Living in Austin, I rarely actually get to see it because the only flights that pass over it are to and from Houston, and are usually too low when crossing over Bastrop. But one time I had one of those crazy connections that sent me to Houston before going BACK over Austin to the west coast. We crossed Austin at about 35,000 feet, and you couldn’t miss it then.
A comment for “Spugnology:”
Cattle can’t graze the crummy vegetation (precious little) that grows under pine trees that are found in that area (part of the “Lost Pines” that includes Bastrop and Buescher State Parks, plus a lot more land). The majority of the land HAD to be cleared, the smaller percentage was left forested SPECIFICALLY for reasons of good land-management.
This “arboreal sign” was mentioned on NPR’s “All Things Considered” yesterday.
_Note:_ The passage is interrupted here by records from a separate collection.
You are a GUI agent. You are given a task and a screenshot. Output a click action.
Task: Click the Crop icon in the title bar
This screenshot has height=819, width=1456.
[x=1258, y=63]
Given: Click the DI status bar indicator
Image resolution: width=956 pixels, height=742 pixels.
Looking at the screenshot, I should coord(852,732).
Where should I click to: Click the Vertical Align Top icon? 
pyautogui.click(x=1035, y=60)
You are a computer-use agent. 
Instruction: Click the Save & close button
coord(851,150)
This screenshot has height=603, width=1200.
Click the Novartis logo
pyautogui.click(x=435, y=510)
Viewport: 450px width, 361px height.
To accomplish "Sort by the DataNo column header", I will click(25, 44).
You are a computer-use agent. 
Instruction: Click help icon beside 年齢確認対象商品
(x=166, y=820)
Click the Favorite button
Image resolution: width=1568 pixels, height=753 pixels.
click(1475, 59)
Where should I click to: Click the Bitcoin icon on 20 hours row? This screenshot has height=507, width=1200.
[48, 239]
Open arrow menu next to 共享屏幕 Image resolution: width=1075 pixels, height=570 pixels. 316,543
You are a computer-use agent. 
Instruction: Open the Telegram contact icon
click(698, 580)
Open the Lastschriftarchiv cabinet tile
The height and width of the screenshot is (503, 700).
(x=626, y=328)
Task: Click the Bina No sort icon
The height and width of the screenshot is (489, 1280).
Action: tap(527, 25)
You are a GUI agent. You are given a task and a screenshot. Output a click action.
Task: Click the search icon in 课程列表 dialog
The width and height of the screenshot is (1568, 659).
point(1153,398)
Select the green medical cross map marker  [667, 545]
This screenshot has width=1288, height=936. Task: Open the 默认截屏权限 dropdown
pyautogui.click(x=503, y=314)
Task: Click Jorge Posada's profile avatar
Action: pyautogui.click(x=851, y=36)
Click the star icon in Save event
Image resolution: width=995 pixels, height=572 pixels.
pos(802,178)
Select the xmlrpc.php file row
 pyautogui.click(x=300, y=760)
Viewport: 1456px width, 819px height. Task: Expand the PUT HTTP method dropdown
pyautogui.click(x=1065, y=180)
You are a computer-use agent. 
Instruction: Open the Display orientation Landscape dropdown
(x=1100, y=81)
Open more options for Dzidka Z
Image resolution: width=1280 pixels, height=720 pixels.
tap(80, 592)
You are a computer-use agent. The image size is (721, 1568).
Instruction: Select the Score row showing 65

I rushed to Google Sightseeing to make sure it was mentioned here as well, and of course, it is.
http://www.npr.org/templates/story/story.php?storyId=4696643
Leah….that was me who sent the e-mail that NPR read on the air. I’d known about the LUECKE lettering from Googlesightseeing and even referenced this site in my e-mail (which they didn’t mention on-air).
That is my uncle’s property,and he did it just for the hell of it.
It’s just north of Smithville off of hwy 71, 30 miles ESE of Austin.
Thanks Pete. By the way, did you uncle also do the face just below the final E on purpose?
JS Says:
April 10th, 2005 at 5:41 pm
Area 51
Maybe Nellis AFB??
I’m an Air Traffic Controller at Houston Center. I work the airspace between Austin and Houston. Just about every day we have a pilot ask about the LUECKE on the ground. It is very visible to pilots going into Austin from the east.
Here’s a photo taken by one of the STS-95 astronauts.
http://eol.jsc.nasa.gov/scripts/sseop/photo.pl?mission=STS095&roll=716&frame=46&QueryResultsFile=112418130460082.tsv
The rectangle is pretty obvious in the upper right of the low-res images, but the letters are unmistakably LUEKE in the huge 4030×4030 image.